* Start Page *

Now that's way more interesting! Those are starting to look like sentences!

Let's try a longer sentence

In [128]:
word = 'it'
print("Start word:", word)
print('2-gram sentence: "', get2GramSentenceRandom(word, 50), '"')

Start word: it
2-gram sentence: " it rapid and pray tell the very wisely resolved to spend a disappointment at all wish at rosings certainly bestowed on her friends an airing would probably been a carriage as much better that you did not exactly defined she dreaded to know we can i can this is it "


Pretty cool, lets see what happens when we go to N-grams above 2.

## Tri-grams and more
Okay, let's create a Ngram generator that can let us make ngrams of arbitrary sizes

In [129]:
def generateNgram(inputwords,n=1):
    gram = dict()
    
    # Some helpers to keep us crashing the PC for now
    assert n > 0 and n < 100
    
    # Populate N-gram dictionary
    for i in range(len(inputwords)-(n-1)):
        key = tuple(inputwords[i:i+n])
        if key in gram:
            gram[key] += 1
        else:
            gram[key] = 1

    # Turn into a list of (word, count) sorted by count from most to least
    gram = sorted(gram.items(), key=lambda item: -item[1])

* End Page *
* Start Records provided *

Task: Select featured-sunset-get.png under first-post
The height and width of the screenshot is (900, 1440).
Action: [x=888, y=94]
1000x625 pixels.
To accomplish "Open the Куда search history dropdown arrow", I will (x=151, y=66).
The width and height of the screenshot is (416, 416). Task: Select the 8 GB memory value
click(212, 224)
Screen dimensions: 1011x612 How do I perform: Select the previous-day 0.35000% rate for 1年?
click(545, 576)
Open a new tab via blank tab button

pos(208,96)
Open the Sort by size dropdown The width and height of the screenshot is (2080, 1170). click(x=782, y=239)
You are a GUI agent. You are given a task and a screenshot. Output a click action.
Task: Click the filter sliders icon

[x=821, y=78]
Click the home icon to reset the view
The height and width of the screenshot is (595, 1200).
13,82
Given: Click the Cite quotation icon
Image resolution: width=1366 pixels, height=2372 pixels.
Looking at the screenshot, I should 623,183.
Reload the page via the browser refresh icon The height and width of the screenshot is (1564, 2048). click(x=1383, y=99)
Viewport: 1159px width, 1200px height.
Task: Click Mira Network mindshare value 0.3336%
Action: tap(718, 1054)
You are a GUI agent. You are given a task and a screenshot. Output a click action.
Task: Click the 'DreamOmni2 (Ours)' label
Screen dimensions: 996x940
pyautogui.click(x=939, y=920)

* End Records provided *

- **Exercise 1**: Echo the n-gram excerpt starting with "Start word: it" and going on through "gram = dict()".
- **Exercise 2**: Summarize the n-gram excerpt in two sentences.

- **Task output 1**:
Start word: it
2-gram sentence: " it rapid and pray tell the very wisely resolved to spend a disappointment at all wish at rosings certainly bestowed on her friends an airing would probably been a carriage as much better that you did not exactly defined she dreaded to know we can i can this is it "


Pretty cool, lets see what happens when we go to N-grams above 2.

## Tri-grams and more
Okay, let's create a Ngram generator that can let us make ngrams of arbitrary sizes

In [129]:
def generateNgram(inputwords,n=1):
    gram = dict()

- **Task output 2**: The excerpt generates a longer 2-gram sentence from the start word "it," and the author calls the result pretty cool. It then begins a generateNgram function that counts n-grams of arbitrary size in a dictionary and sorts them by count from most to least.